With the increase in diversity in today’s culture, most people aren’t so offended if you choose to wish them a happy holiday in the way that means the most to you . . . just so long as you have the same understanding when they wish you a happy holiday in the way that means most to them.
Encourage Others to Celebrate Freely
While sharing your own traditions is a helpful indicator that your workplace is a safe environment, the absolute most important step toward inclusion is to be a trustworthy listener.
While you may not celebrate or observe certain festivities yourself, take an interest in other people’s traditions. Don’t be afraid to ask people what holidays they celebrate and why. Find out what it means to them and what makes it so special. Taking the time to learn about different cultures, religions, and traditions shows that you truly care about them, which will create an open atmosphere and better connections in your workplace.

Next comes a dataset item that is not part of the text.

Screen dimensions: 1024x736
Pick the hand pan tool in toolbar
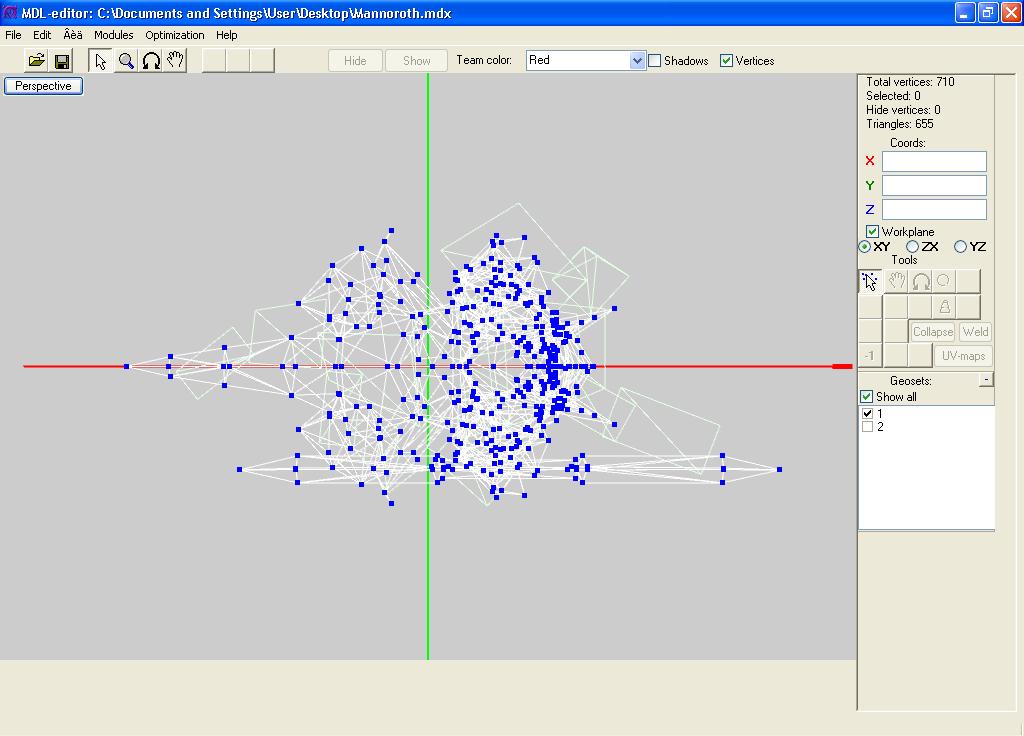[175, 61]
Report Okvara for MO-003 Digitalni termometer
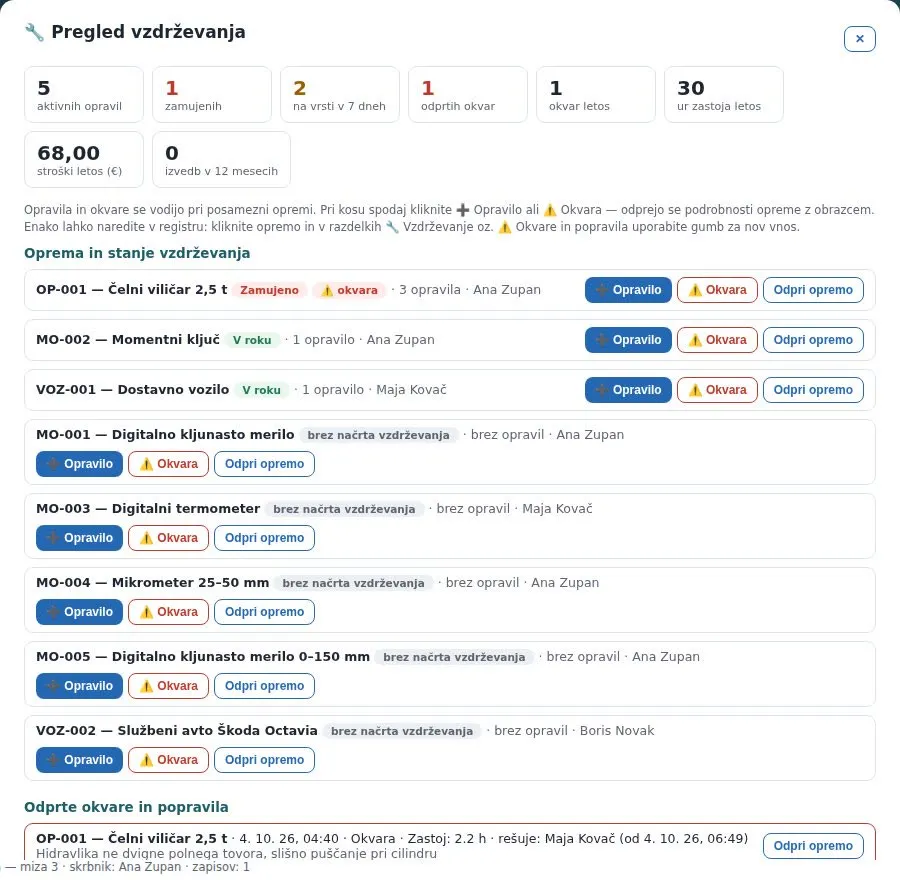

What It Means for the Office
Summed up, this means that as an employer, you should be flexible. And here’s how:
- Time Off. Consider offering floating holidays as part of your PTO options. Have your workforce vote on how to use the flex day. Or, better yet, let each employee choose their own day for a floating holiday. They may choose their birthday, Christmas Eve, New Year’s Eve, Good Friday, Martin Luther King Jr. Day, Election Day, Veterans Day, or a host of other holidays that they don’t normally get off.
- Gifts. We know gift-giving isn’t always easy, especially when it comes to finding the perfect gift for the holidays. But here’s a tip: Go with a cheerful gift with a charming sentiment of appreciation. Your employees’ faces will light up when they receive it!
- Office Decorating. Since certain office spaces are shared by all, it’s important to keep those shared spaces neutral in holiday décor. Forcing a specific theme may be inconsiderate, but snowflakes, snowmen, garland, lights, and other non-associative decorations are perfect for bringing in some holiday cheer without going over the top. And, as we said above, encourage your employees to decorate their desks and individual space to represent their own values, if they wish.
- Work Party. There are a few things to keep in mind when organizing a work party around the holidays. The first is to make sure you have a diverse party-planning committee. They’ll chime in with décor ideas, themes, dates, and times that will or won’t be respectful of their own observances or of those they know. Another thing to consider is maybe transitioning your party from a holiday party to a year-end party. Use our tips for recognizing your employees with an award ceremony, and remember to avoid these recognition blunders.
Don’t Forget About the Rest of the Year
Encourage employees to share their traditions and celebrations all year round! Put up a multi-cultural calendar so your employees are aware of important events, and then celebrate them. For example: celebrate Polish heritage by bringing in Pączkis to work on Fat Tuesday—the day people indulge before fasting for Lent.